次の瞬間。セバスチャンは手にした銀のトレイを、フリスビーのように投げ放った。

高速で回転するトレイは、シャンデリアの鎖に当たり、その軌道を変え、部屋の照明コントロールパネルを正確に破壊する。

大広間が再び、完全な闇に包まれた。


「なっ!? 暗視ゴーグルを!」

傭兵たちが、狼狽する声。

だが、その暗闇は僕たちにとっては、好機だった。


「陽菜! 」

僕が叫ぶと同時に、陽菜の手のひらから強烈な閃光が放たれた。それは、ただの火球ではない。敵の視覚を一時的に完全に奪うための、閃光弾フラッシュバンだ。

「ぐわっ!?」

「目、目がぁ!」

暗視ゴーグルを装着していた傭兵たちが一斉に悲鳴を上げ、その場に蹲る。


「クリスティーナ! 今だ!」

「お任せくださいな!」

クリスティーナは視覚を奪われ、混乱している傭兵たちの隙を縫って、友人たちを率い、大広間の隅にある堅牢なワインセラーへと駆け込んでいく。
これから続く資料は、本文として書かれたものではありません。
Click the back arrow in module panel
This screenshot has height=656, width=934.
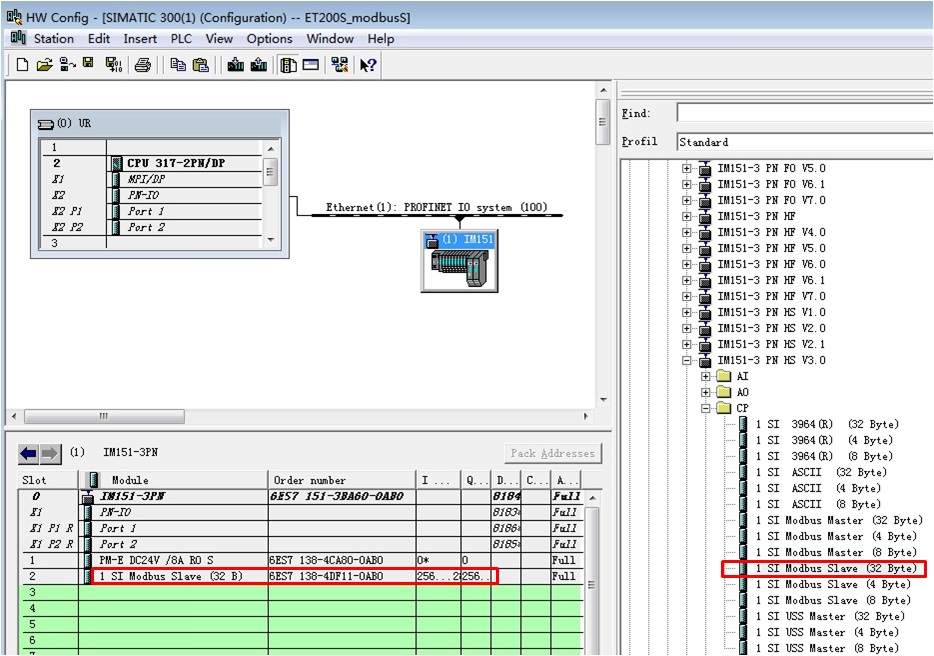tap(28, 454)
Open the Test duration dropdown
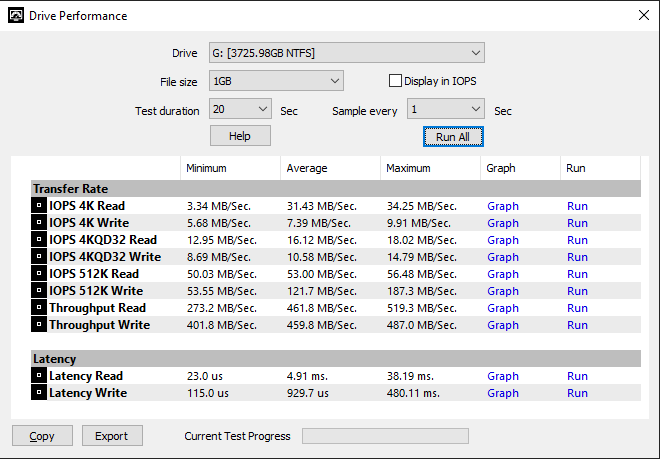The width and height of the screenshot is (660, 459). [x=240, y=109]
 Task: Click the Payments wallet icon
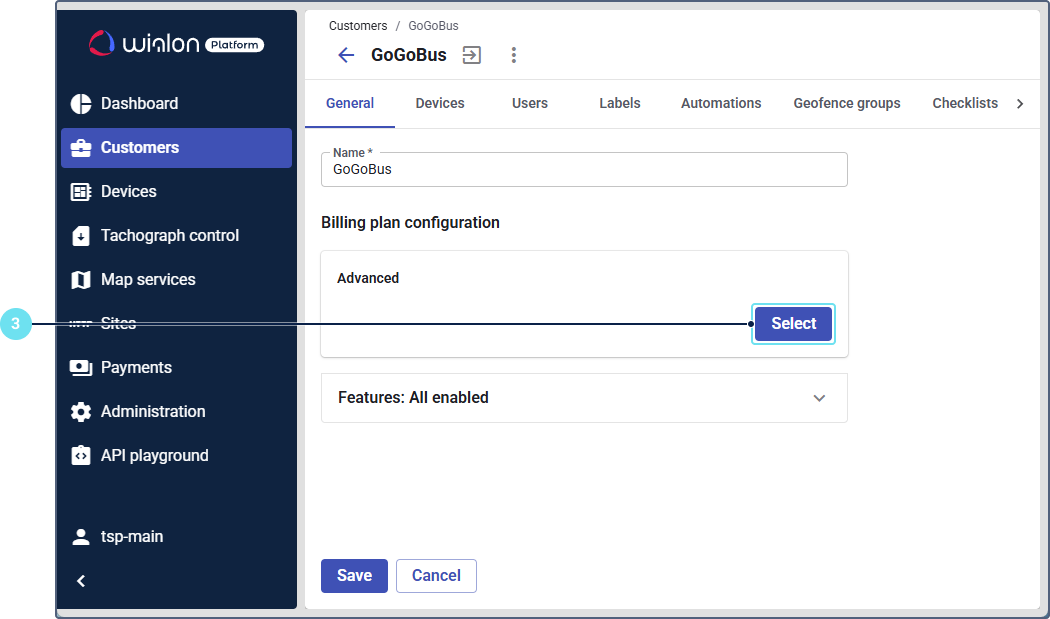click(x=81, y=368)
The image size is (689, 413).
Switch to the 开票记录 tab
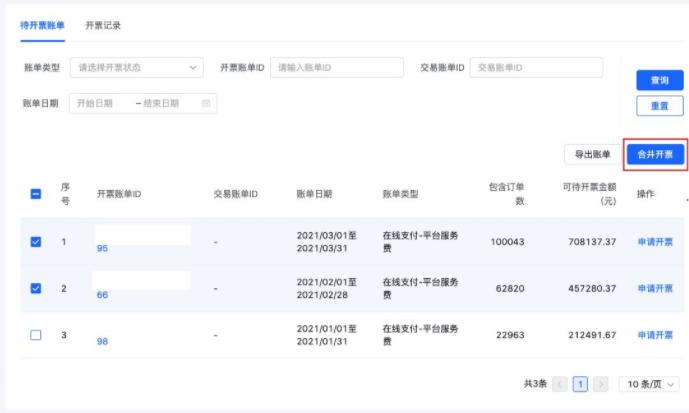[x=103, y=25]
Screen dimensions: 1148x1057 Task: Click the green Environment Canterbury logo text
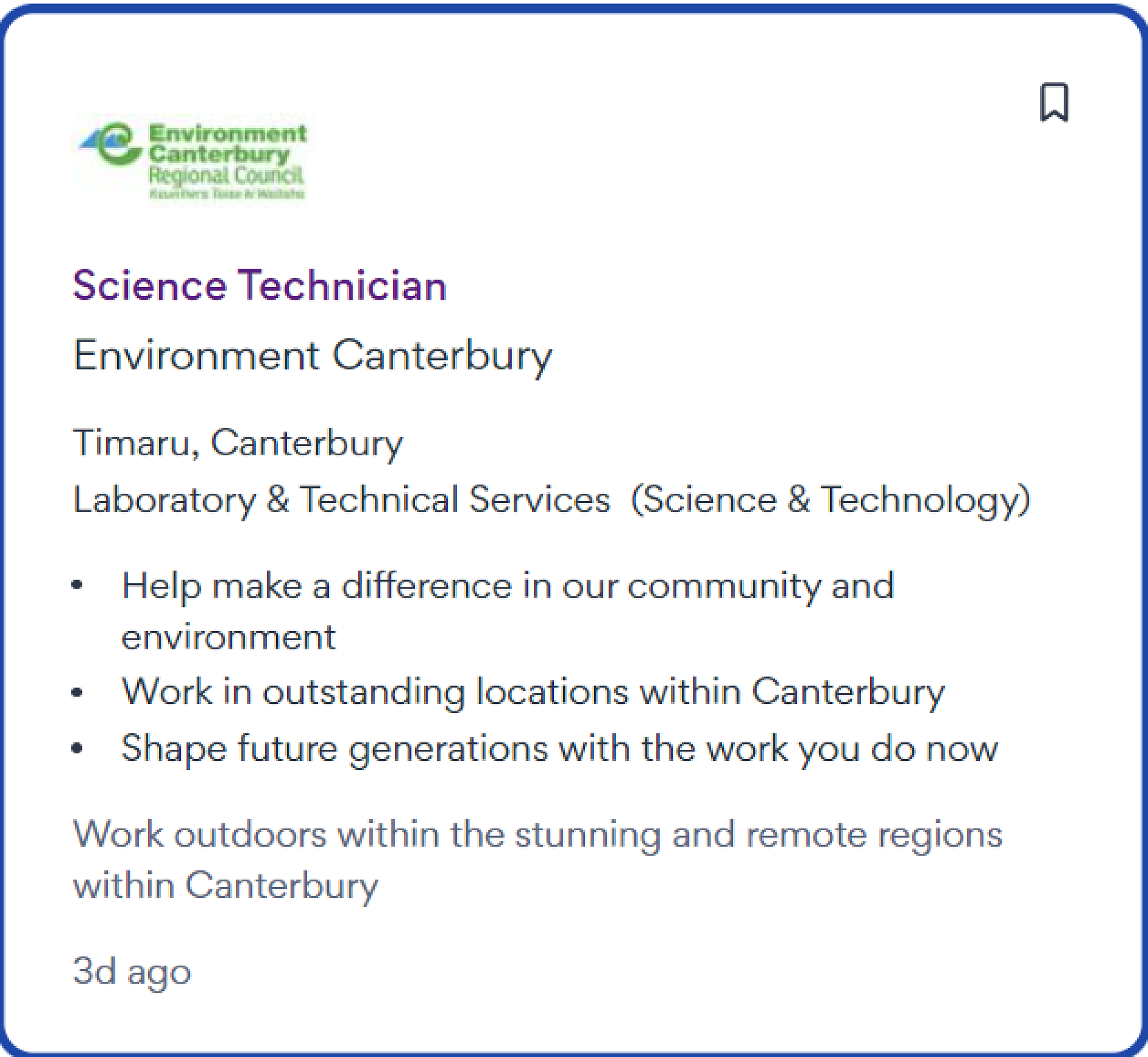coord(227,144)
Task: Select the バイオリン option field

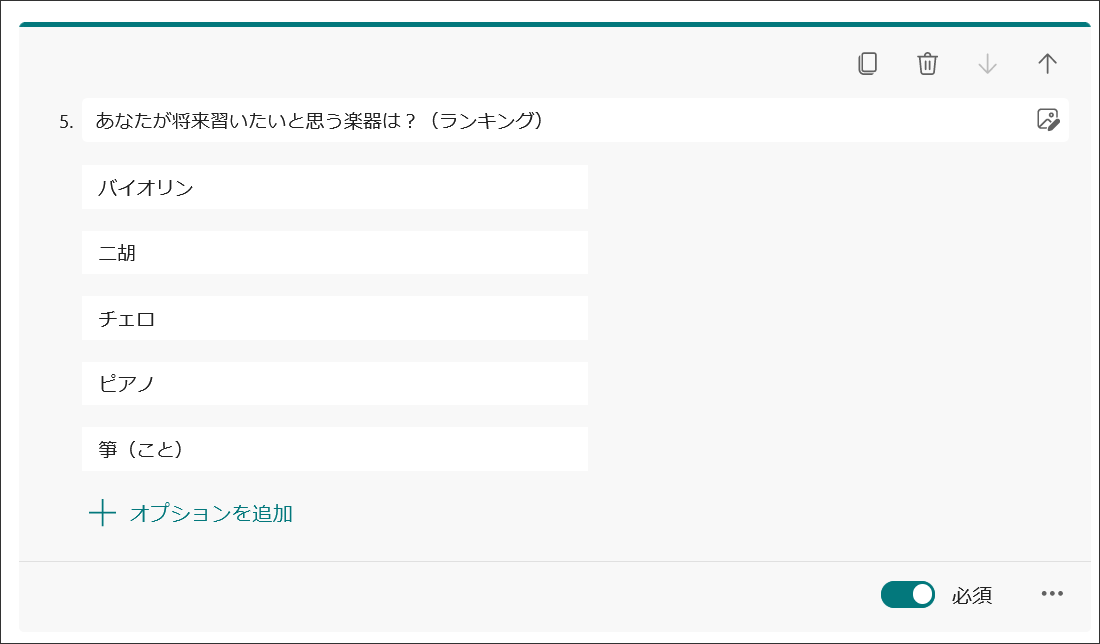Action: click(x=335, y=186)
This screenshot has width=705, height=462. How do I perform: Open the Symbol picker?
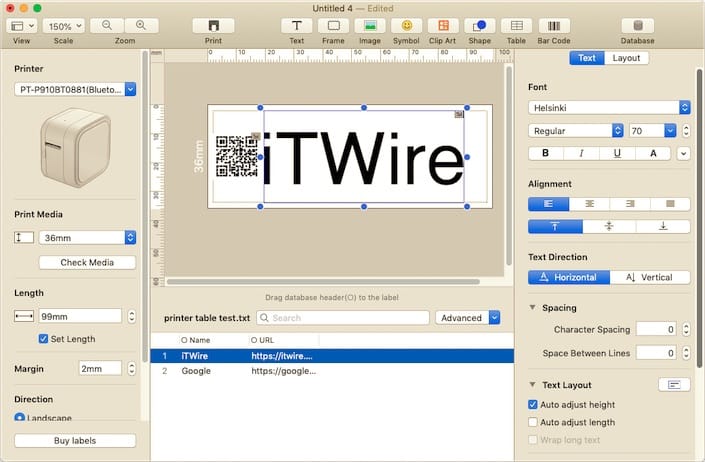[x=406, y=26]
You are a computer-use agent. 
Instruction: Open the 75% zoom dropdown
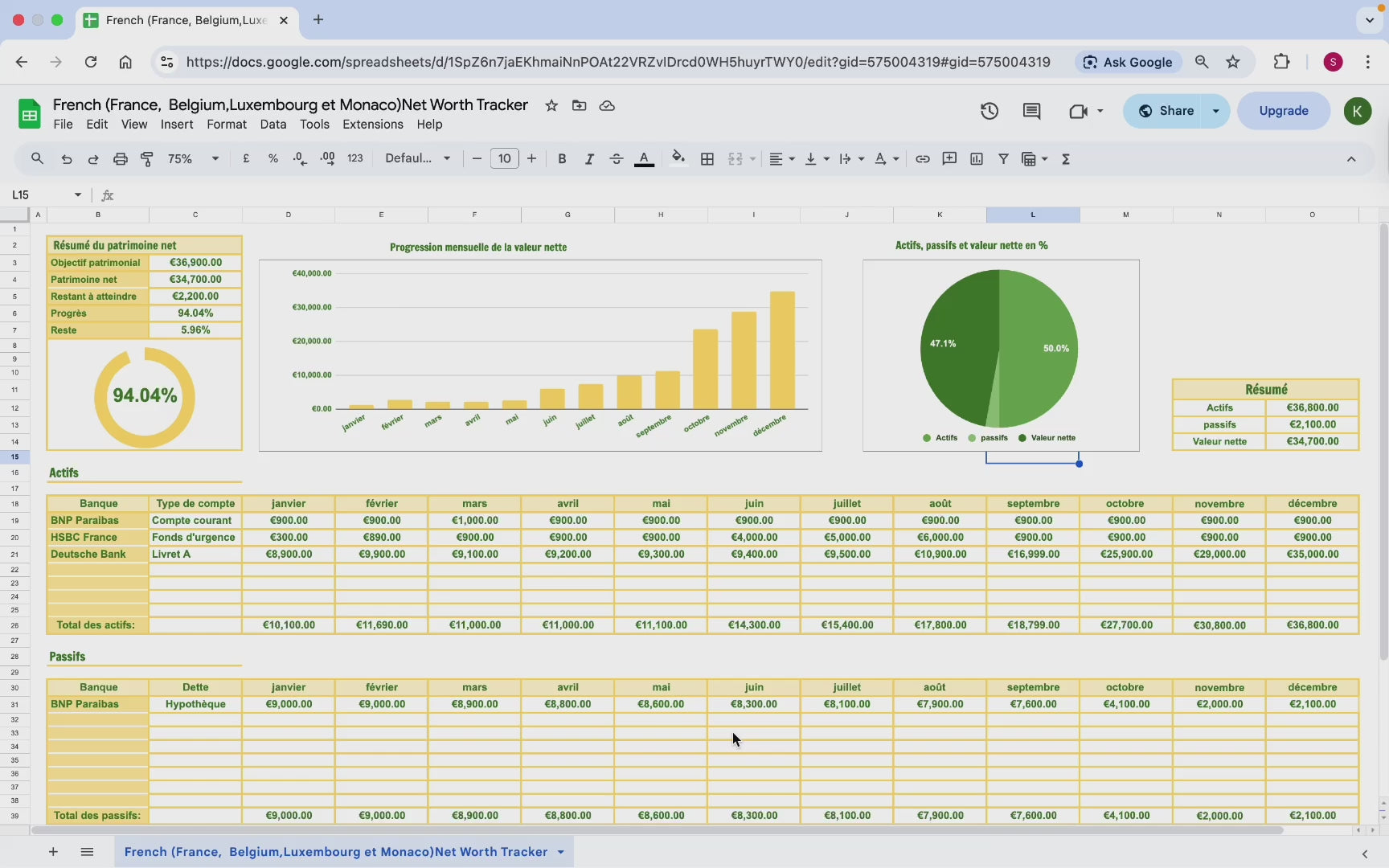tap(193, 159)
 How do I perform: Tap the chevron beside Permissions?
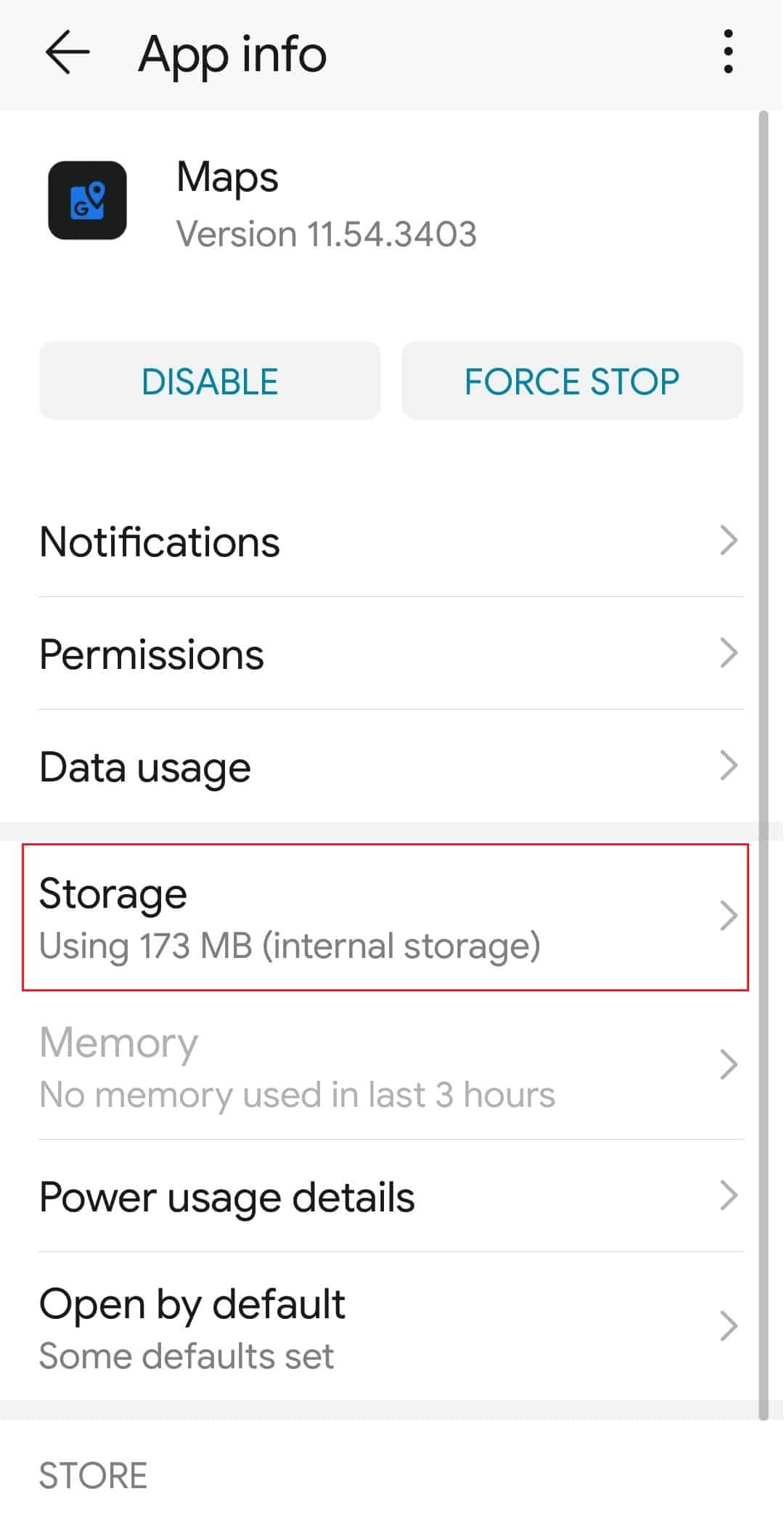pos(728,653)
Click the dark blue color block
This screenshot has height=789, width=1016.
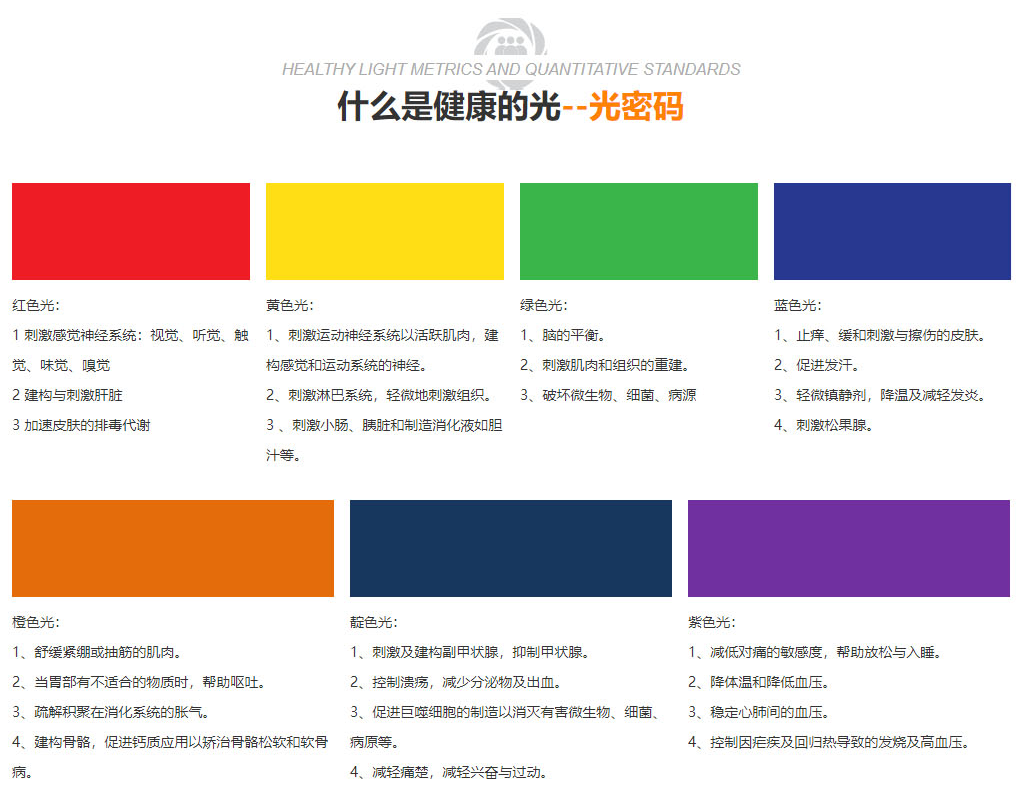891,230
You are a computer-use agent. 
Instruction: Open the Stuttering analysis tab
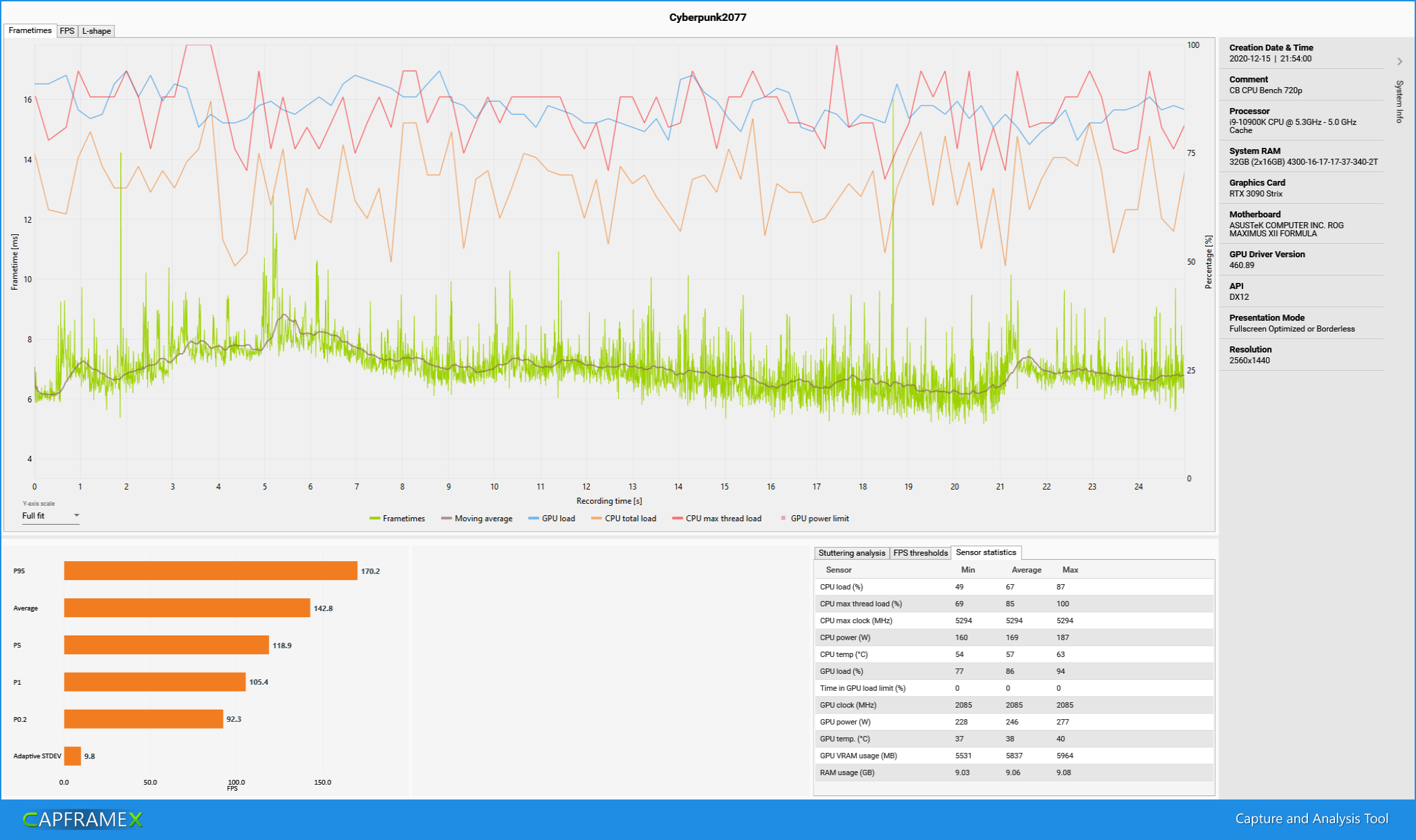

その背中を、セバスチャンが影のように、しかし確実に護衛している。

ふと、僕の足元で、リリィが「にゃん!」と短く、しかし鋭く鳴いた。

僕が彼女に視線を落とすのと、ほぼ同時。

リリィは、まるで最初からそこにいなかったかのように、すっ、と闇に溶けて姿を消した。

彼女がどこへ向かったのか、僕には分からない。

だが、その金色の瞳が一瞬だけ、傭兵たちが侵入してきた窓の外――おそらくこの襲撃を指揮しているであろう、敵の中枢を見据えていたように見えた。


「さあ、陽菜!」

「うん!」

僕と陽菜は背中合わせに立ち、残った傭兵たちと対峙した。

大広間は、僕たちにとっての戦場と化した。


「この……ガキどもが!」

視力を回復した傭兵の一人が、コンバットナイフを手に陽菜に襲い掛かる。

だが、陽菜は、もうただ守られるだけの少女ではなかった。

彼女は、冷静に敵の動きを見切り、足元に小さな炎の罠を仕掛けた。

「わっ!?」

男が、足元の炎に気を取られた、その一瞬。

陽菜の身体がしなやかに回転し、そのハイキックが男の顎を正確に捉えた。


「やるじゃないか、陽菜」

「蓮こそ!」

僕も、次々と襲い来る傭兵たちをミスリルナイフ一本でいなしていく。

銃を持った敵には、壁を蹴って死角に回り込み、その関節を的確に破壊する。

僕たちの息の合った連携。それは、まるで一つの生き物のように滑らかで、そして容赦がなかった。


だが、敵はプロの部隊だ。

すぐに体勢を立て直し、僕たちを包囲するように、陣形を組み始めた。

(……まずい。数が、多すぎる)

僕と陽菜の額に、じわりと汗が滲む。


その時だった。

――ガシャン!

僕たちの頭上の巨大なシャンデリアが、突然その鎖を断ち切られ、傭兵たちの包囲網の中心へと落下した。

「「「うわあああっ!」」」

数人の傭兵が、シャンデリアの下敷きになる。

見上げると、天井の梁の上でセバスチャンが、優雅に手にしたナイフの血糊を拭っていた。


「……少々、お部屋が散らかってまいりましたな」

彼は、にっこりと微笑むと、再び闇の中へと姿を消した。


僕たちは、顔を見合わせ不敵に笑った。

籠城戦の火蓋は、切って落とされた。

この悪夢を終わらせるために。僕たちの反撃が、今、始まる。